§ **To do**:
After locating the line that contains "Task: Click the empty area of the job card", transcribe exactly that line and each one after it until the data ends, skipping pictures.

§ **Extracted records**:
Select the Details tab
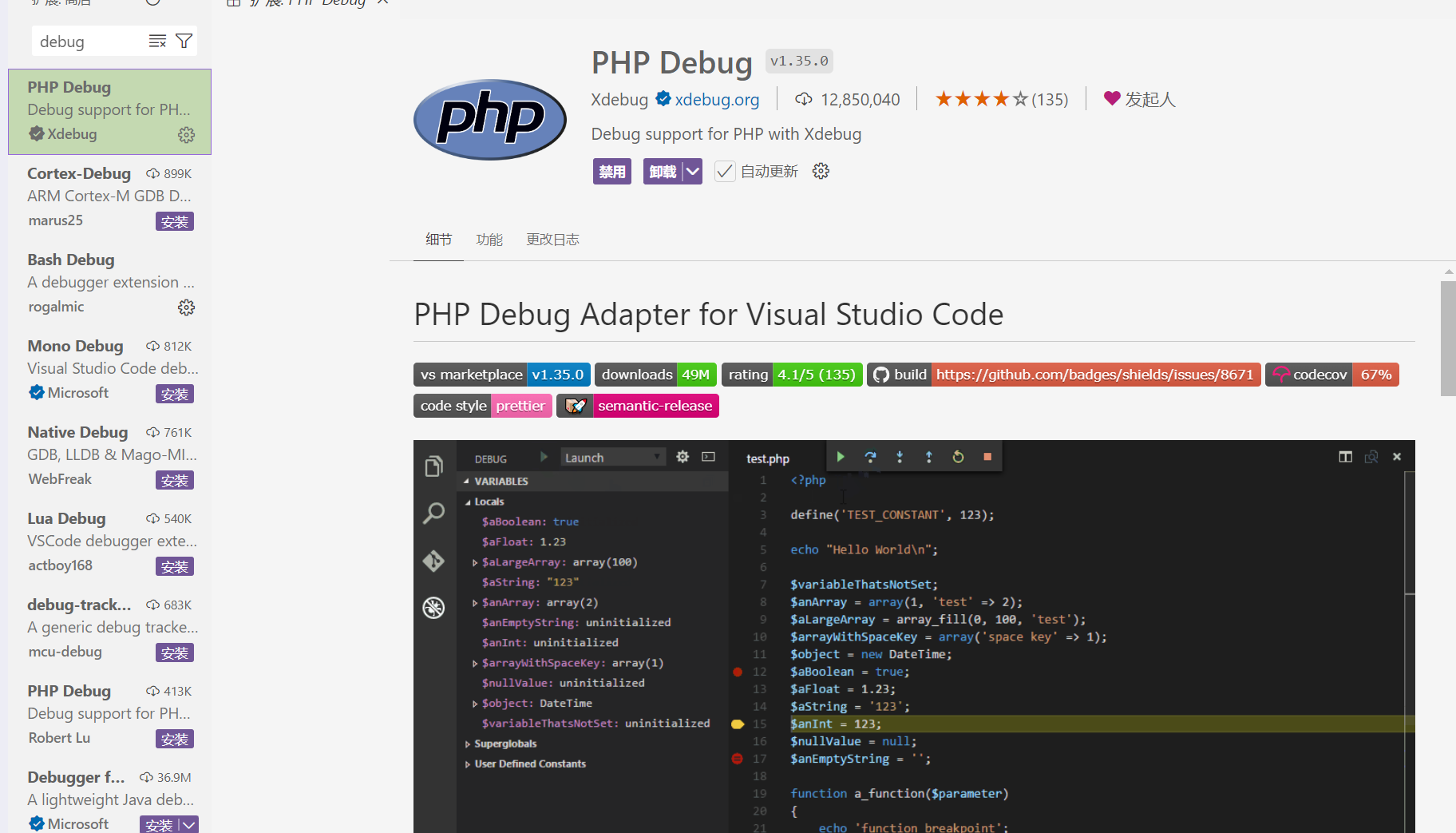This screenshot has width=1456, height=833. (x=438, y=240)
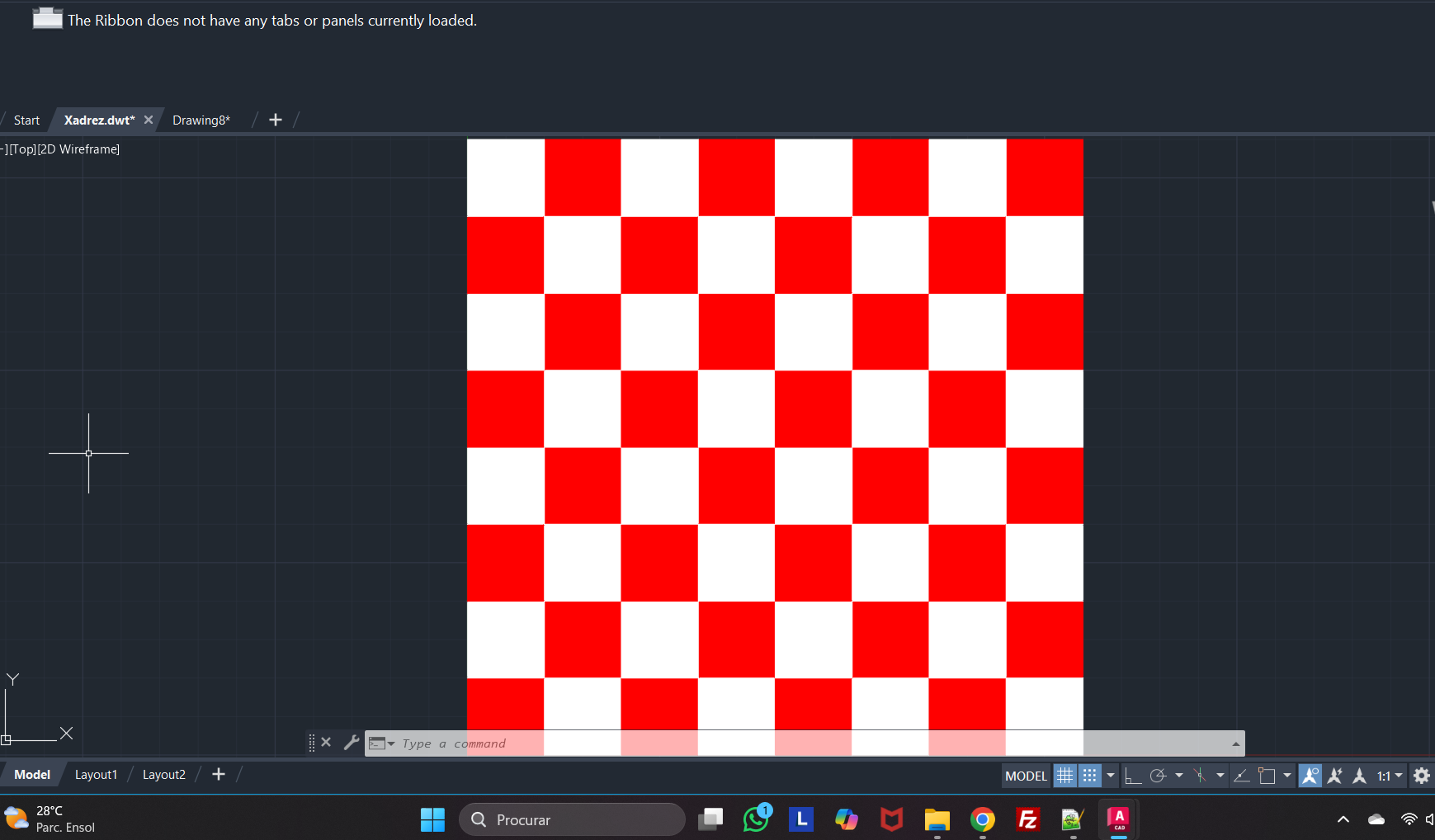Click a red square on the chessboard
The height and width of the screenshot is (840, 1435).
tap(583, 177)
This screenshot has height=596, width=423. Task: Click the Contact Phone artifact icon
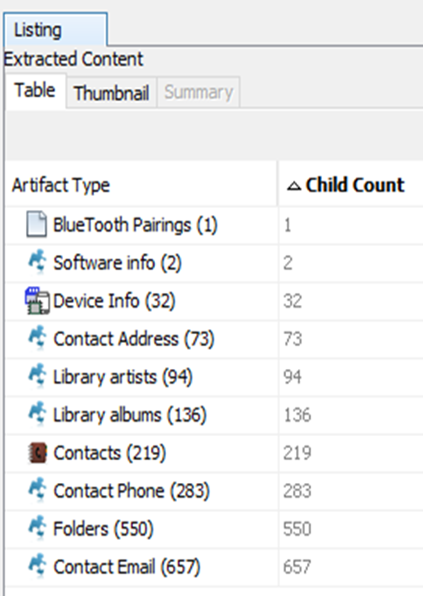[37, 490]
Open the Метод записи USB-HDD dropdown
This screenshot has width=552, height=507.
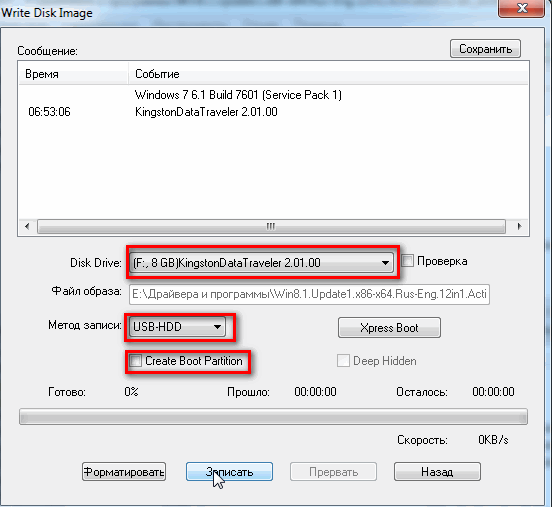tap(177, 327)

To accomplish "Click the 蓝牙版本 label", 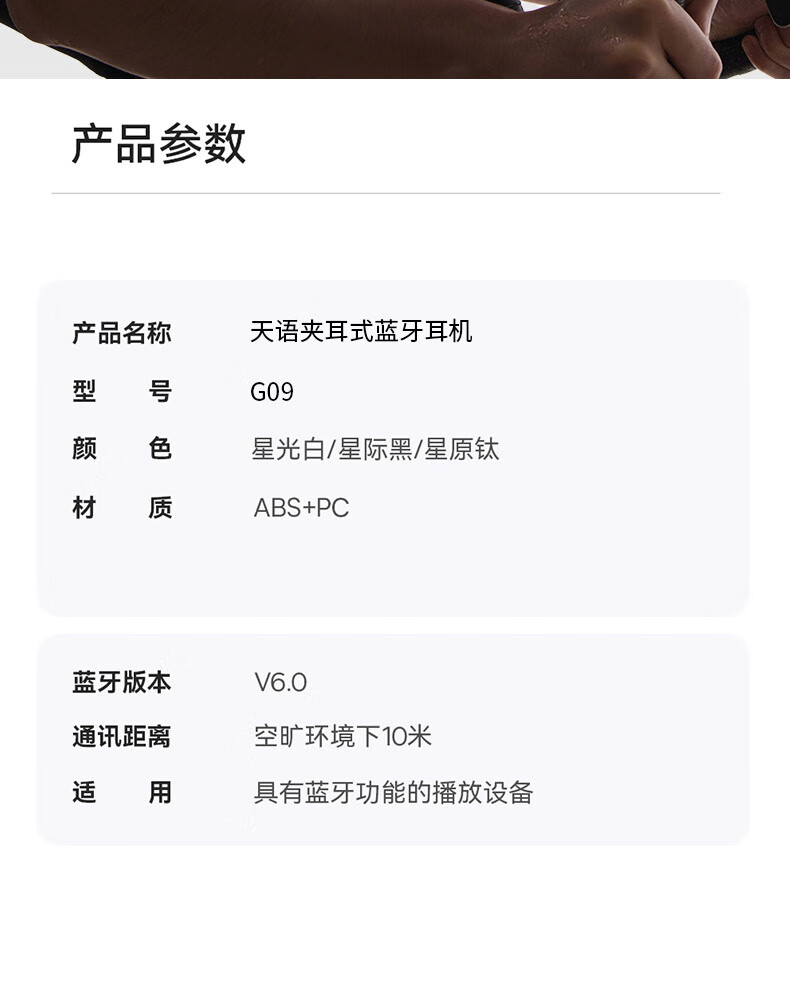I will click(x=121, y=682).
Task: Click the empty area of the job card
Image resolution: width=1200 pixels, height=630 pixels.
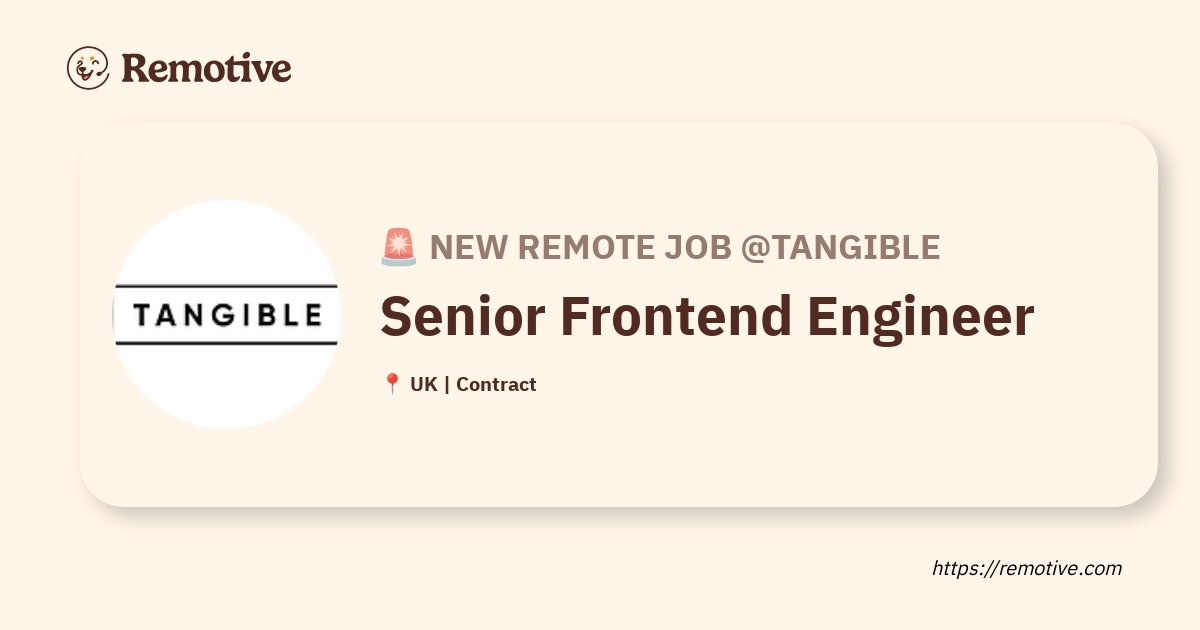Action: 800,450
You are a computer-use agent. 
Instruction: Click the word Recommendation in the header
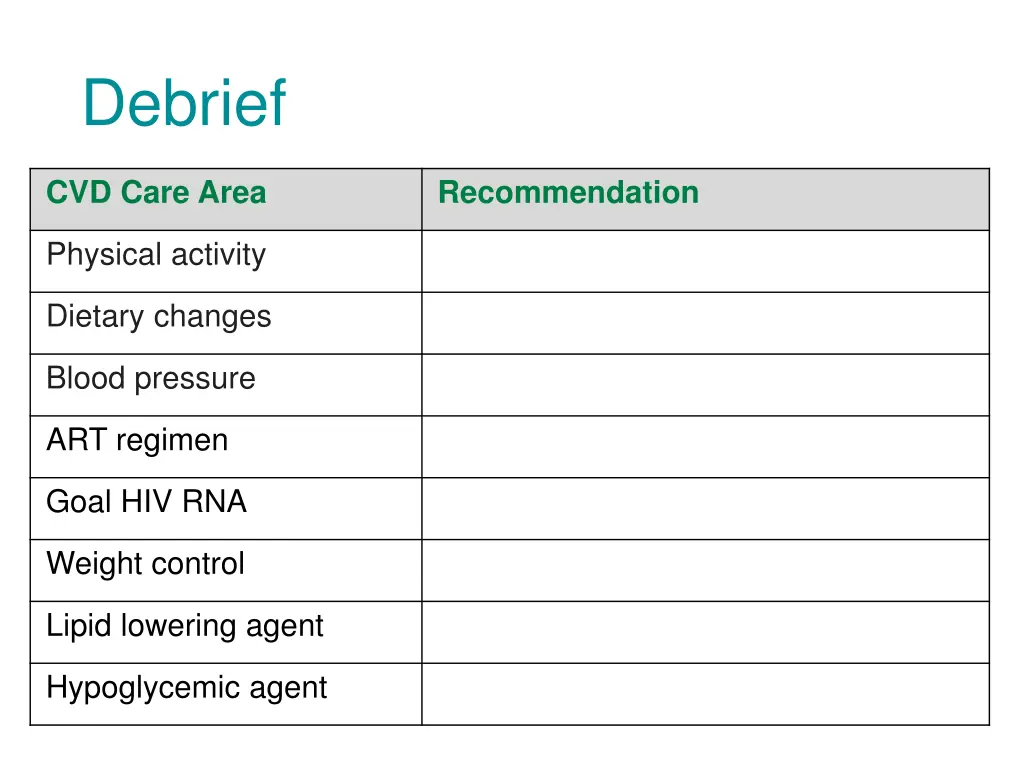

§ **Output of the task**:
Task: Click the empty area of the job card
Image resolution: width=1200 pixels, height=630 pixels.
Action: 800,450
You are a computer-use agent. 
Instruction: Click the word Recommendation in the header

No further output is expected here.